The railroads themselves have been keeping mum. If the South gets lower freight rates, its competitive advantage over the North will be so great that Northern industry (and thus freight volume) may dwindle drastically; on the other hand, the rise in Southern volume should compensate. Trying to figure out this one presents a technical problem of giddy proportions. Last week the Southern roads finally made up their minds. In the first statement of their position, Chairman Joseph G. Kerr of the Southern Carriers' Association announced that in the case of some Southern products, but by no means all, "We are convinced that Southern shippers . . . have made a showing which justifies and requires the establishment of rates from the South to Official territory on a level either the same or approximately the same as the level within Official territory."

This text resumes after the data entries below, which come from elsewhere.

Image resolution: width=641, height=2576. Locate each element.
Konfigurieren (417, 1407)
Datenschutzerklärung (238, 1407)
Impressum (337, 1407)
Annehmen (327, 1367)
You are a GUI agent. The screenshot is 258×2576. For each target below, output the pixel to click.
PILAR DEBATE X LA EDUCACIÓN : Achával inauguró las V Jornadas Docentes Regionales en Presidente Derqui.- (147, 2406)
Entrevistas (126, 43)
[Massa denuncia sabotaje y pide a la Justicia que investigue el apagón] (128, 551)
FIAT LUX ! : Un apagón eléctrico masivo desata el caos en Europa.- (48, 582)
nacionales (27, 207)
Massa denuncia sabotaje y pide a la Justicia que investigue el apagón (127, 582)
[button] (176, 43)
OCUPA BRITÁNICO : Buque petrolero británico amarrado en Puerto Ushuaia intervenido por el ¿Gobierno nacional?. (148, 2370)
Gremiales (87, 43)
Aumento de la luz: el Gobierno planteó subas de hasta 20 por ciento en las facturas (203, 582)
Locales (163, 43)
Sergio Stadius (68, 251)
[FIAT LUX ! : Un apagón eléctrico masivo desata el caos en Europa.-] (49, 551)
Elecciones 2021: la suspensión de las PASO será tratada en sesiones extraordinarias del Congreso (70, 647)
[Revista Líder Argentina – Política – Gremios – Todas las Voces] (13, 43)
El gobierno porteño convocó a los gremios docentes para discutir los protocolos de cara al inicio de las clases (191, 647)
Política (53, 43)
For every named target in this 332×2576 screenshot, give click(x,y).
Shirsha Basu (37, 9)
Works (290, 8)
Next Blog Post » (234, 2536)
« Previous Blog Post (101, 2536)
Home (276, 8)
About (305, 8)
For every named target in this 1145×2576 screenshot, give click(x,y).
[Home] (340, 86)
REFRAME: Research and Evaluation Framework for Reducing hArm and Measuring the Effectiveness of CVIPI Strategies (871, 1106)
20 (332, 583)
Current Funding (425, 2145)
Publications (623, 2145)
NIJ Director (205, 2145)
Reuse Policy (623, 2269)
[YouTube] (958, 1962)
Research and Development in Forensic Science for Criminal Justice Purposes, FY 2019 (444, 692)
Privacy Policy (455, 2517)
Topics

*Present rates for carrying cotton goods: 1) from Gadsden, Ala. to Chicago (670 miles) $1 per 100 lb., from Utica, N. Y. to Chicago (694 miles) 89-c-; 2) from Hattiesburg, Miss, to Chicago (814 miles) $1.06, from Lewiston, Me. to Detroit (813 miles) 96-c-; 3) from Knoxville, Tenn. to Indianapolis (377 miles) 78-c-, from Syracuse, N. Y. to Detroit (378 miles) 67-c-. *In a study of eight industries published four months ago, the National Industrial Conference Board found that wage scales in the South are substantially below the East and West even with lower living costs taken into consideration. According to the study, the average Southern cotton mill worker gets a weekly wage of $15.52, compared to $20.34 in the East. Living costs in the East were found to be only 5.8% higher than the South, while average weekly earnings ranged from 15.7% higher in the printing industry to 45.3% higher in the gas industry.